### [PASSAGE SHOWN]
Each Purchaser hereby severally represents and warrants to the Company as follows:

 

PLEASE INITIAL THE STATEMEN(S) BELOW WHICH ARE TRUE AS TO YOU OR THE ENTITY IN THE BRACKETS TO THE LEFT THEREOF. ONE OR MORE STATEMENTS MUST BE INITIALED BY THOSE WISHING TO INVEST. IF NO INITIALS ARE PROVIDED BELOW, THIS DOCUMENT CANNOT BE ACCEPTED FOR SUBSCRIPTION. IF THE SHARES ARE BEING PURCHASED ON BEHALF OF AN INDIVIDUAL RETIREMENT ACCOUNT (“IRA”), KEOGH PLAN OR SIMILAR FIDUCIARY ACCOUNT, THE REPRESENTATIONS BELOW SHOULD BE MADE ON BEHALF OF THE BENEFICIARY OR DONOR WHO DIRECLY OR INDIRECLY SUPPLIES THE FUNDS FOR INVESTMENT.

 

4.1 Accredited Investor Status. He is an "Accredited Investor" as that term is defined in Section 2(15) of the Securities Act and Rule 501 of Regulation D promulgated thereunder. Specifically an Accredited Investor is:

 

(i) A bank defined in Section 3(a)(2) of the Securities Act, or a savings and loan association or other institution as defined in Section 3(a)(5)(A) of the Securities Act, whether acting in its individual or fiduciary capacity; a broker or dealer registered pursuant to Section 15 of the Securities Exchange Act of 1934; an insurance company as defined in Section 2(13) of the Securities Act; an investment company registered under the Investment Company Act of 1940 (the "Investment Company Act") or a business development company as defined in Section 2(a)(48) of the Investment Company Act; a Small Business Investment Company licensed by the U.S. Small Business Administration under Section 301(3) or (d) of the Small Business Investment Act of 1958; a plan established and maintained by a state, its political subdivisions or any agency or instrumentality of a state or its political subdivisions for the benefit of its employees, if such plan has total assets greater than $5,000,000; an employee benefit plan within the meaning of the Employee Retirement Income Security Act of 1974 ("ERISA"), if the investment decision is made by a plan fiduciary, as defined in Section 3(21) of ERISA, which is either a bank, savings and loan association, insurance company, or a registered investment advisor, or if the employee benefit plan has total assets greater than $5,000,000 or, if a self- directed plan, with investment decisions made solely by persons that are accredited investors.

### [STATED GOAL A]
Reproduce the accredited investor passage above in full, word for word.

### [TASK MATERIAL]
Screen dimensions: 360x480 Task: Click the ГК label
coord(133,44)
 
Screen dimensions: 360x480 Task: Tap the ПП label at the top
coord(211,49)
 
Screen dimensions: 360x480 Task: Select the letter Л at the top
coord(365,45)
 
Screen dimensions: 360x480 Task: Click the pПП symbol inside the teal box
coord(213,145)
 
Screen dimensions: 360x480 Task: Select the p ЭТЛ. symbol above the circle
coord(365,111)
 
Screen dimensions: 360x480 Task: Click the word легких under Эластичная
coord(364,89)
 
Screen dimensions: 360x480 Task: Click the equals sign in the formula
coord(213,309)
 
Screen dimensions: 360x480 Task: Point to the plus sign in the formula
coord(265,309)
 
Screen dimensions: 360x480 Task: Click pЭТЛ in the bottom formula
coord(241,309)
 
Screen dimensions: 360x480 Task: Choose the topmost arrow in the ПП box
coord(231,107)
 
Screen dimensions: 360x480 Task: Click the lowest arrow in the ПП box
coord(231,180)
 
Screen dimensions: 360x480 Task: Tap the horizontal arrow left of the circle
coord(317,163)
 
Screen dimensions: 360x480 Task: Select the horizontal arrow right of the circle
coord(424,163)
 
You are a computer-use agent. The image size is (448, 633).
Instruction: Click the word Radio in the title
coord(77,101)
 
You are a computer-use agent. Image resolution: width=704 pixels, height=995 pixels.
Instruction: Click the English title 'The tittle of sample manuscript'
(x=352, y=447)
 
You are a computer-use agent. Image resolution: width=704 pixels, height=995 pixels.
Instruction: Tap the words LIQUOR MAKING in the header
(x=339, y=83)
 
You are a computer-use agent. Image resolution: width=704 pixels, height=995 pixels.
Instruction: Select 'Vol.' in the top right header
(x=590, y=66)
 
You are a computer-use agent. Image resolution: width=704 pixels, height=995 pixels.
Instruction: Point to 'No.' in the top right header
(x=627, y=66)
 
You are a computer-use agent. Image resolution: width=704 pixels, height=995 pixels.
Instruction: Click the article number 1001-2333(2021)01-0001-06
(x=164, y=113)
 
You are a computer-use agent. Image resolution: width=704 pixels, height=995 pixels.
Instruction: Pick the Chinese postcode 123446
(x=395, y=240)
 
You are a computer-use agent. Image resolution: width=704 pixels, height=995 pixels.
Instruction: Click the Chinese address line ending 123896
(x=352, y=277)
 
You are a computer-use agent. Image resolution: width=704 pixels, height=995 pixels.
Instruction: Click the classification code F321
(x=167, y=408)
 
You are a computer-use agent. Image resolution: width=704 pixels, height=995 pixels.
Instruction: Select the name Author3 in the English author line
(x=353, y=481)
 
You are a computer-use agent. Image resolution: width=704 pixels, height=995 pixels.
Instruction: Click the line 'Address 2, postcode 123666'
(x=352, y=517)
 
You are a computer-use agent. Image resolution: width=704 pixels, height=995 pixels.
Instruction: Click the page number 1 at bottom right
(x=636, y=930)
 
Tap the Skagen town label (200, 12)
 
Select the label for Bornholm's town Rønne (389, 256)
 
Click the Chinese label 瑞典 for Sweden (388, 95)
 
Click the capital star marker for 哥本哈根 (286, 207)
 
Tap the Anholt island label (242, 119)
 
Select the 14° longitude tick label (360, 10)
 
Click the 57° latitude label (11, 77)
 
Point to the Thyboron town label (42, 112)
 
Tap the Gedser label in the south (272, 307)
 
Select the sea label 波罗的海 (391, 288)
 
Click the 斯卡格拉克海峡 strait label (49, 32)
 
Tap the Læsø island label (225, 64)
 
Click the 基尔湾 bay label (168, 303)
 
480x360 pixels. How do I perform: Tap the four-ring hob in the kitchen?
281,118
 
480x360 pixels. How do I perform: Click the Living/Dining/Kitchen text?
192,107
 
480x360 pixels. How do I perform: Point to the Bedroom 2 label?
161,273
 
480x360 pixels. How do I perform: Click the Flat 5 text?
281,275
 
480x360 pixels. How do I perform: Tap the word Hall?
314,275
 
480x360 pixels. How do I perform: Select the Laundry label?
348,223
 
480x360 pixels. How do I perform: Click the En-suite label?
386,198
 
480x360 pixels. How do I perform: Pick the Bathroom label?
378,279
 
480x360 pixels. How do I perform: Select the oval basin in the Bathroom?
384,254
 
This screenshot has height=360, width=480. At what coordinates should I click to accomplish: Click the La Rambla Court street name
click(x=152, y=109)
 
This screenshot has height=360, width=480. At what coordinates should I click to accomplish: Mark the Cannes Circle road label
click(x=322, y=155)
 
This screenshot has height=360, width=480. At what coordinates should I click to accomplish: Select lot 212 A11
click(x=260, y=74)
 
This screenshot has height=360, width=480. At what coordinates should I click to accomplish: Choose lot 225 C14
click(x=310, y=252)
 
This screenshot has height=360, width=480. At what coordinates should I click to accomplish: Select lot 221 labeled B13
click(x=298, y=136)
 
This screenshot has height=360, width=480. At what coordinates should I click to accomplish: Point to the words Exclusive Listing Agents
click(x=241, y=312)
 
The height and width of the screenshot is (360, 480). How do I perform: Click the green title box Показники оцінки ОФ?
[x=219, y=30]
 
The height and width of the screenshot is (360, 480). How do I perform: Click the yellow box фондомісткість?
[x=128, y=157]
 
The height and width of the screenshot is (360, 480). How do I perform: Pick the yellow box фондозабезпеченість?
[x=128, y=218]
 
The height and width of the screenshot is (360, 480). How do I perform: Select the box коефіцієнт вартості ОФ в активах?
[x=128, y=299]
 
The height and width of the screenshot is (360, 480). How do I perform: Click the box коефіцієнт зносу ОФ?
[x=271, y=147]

### [STATED GOAL B]
In the records, rewrite everything from the line containing "the Living/Dining/Kitchen text?" down to the line containing "click(x=152, y=109)", with "label" changed to "caption" and all else unchanged. Return only those lines.

### [ANSWER A]
Each Purchaser hereby severally represents and warrants to the Company as follows:

 

PLEASE INITIAL THE STATEMEN(S) BELOW WHICH ARE TRUE AS TO YOU OR THE ENTITY IN THE BRACKETS TO THE LEFT THEREOF. ONE OR MORE STATEMENTS MUST BE INITIALED BY THOSE WISHING TO INVEST. IF NO INITIALS ARE PROVIDED BELOW, THIS DOCUMENT CANNOT BE ACCEPTED FOR SUBSCRIPTION. IF THE SHARES ARE BEING PURCHASED ON BEHALF OF AN INDIVIDUAL RETIREMENT ACCOUNT (“IRA”), KEOGH PLAN OR SIMILAR FIDUCIARY ACCOUNT, THE REPRESENTATIONS BELOW SHOULD BE MADE ON BEHALF OF THE BENEFICIARY OR DONOR WHO DIRECLY OR INDIRECLY SUPPLIES THE FUNDS FOR INVESTMENT.

 

4.1 Accredited Investor Status. He is an "Accredited Investor" as that term is defined in Section 2(15) of the Securities Act and Rule 501 of Regulation D promulgated thereunder. Specifically an Accredited Investor is:

 

(i) A bank defined in Section 3(a)(2) of the Securities Act, or a savings and loan association or other institution as defined in Section 3(a)(5)(A) of the Securities Act, whether acting in its individual or fiduciary capacity; a broker or dealer registered pursuant to Section 15 of the Securities Exchange Act of 1934; an insurance company as defined in Section 2(13) of the Securities Act; an investment company registered under the Investment Company Act of 1940 (the "Investment Company Act") or a business development company as defined in Section 2(a)(48) of the Investment Company Act; a Small Business Investment Company licensed by the U.S. Small Business Administration under Section 301(3) or (d) of the Small Business Investment Act of 1958; a plan established and maintained by a state, its political subdivisions or any agency or instrumentality of a state or its political subdivisions for the benefit of its employees, if such plan has total assets greater than $5,000,000; an employee benefit plan within the meaning of the Employee Retirement Income Security Act of 1974 ("ERISA"), if the investment decision is made by a plan fiduciary, as defined in Section 3(21) of ERISA, which is either a bank, savings and loan association, insurance company, or a registered investment advisor, or if the employee benefit plan has total assets greater than $5,000,000 or, if a self- directed plan, with investment decisions made solely by persons that are accredited investors.

### [ANSWER B]
480x360 pixels. How do I perform: Click the Living/Dining/Kitchen text?
192,107
 
480x360 pixels. How do I perform: Point to the Bedroom 2 caption?
161,273
 
480x360 pixels. How do I perform: Click the Flat 5 text?
281,275
 
480x360 pixels. How do I perform: Tap the word Hall?
314,275
 
480x360 pixels. How do I perform: Select the Laundry caption?
348,223
 
480x360 pixels. How do I perform: Click the En-suite caption?
386,198
 
480x360 pixels. How do I perform: Pick the Bathroom caption?
378,279
 
480x360 pixels. How do I perform: Select the oval basin in the Bathroom?
384,254
 
This screenshot has height=360, width=480. At what coordinates should I click to accomplish: Click the La Rambla Court street name
click(x=152, y=109)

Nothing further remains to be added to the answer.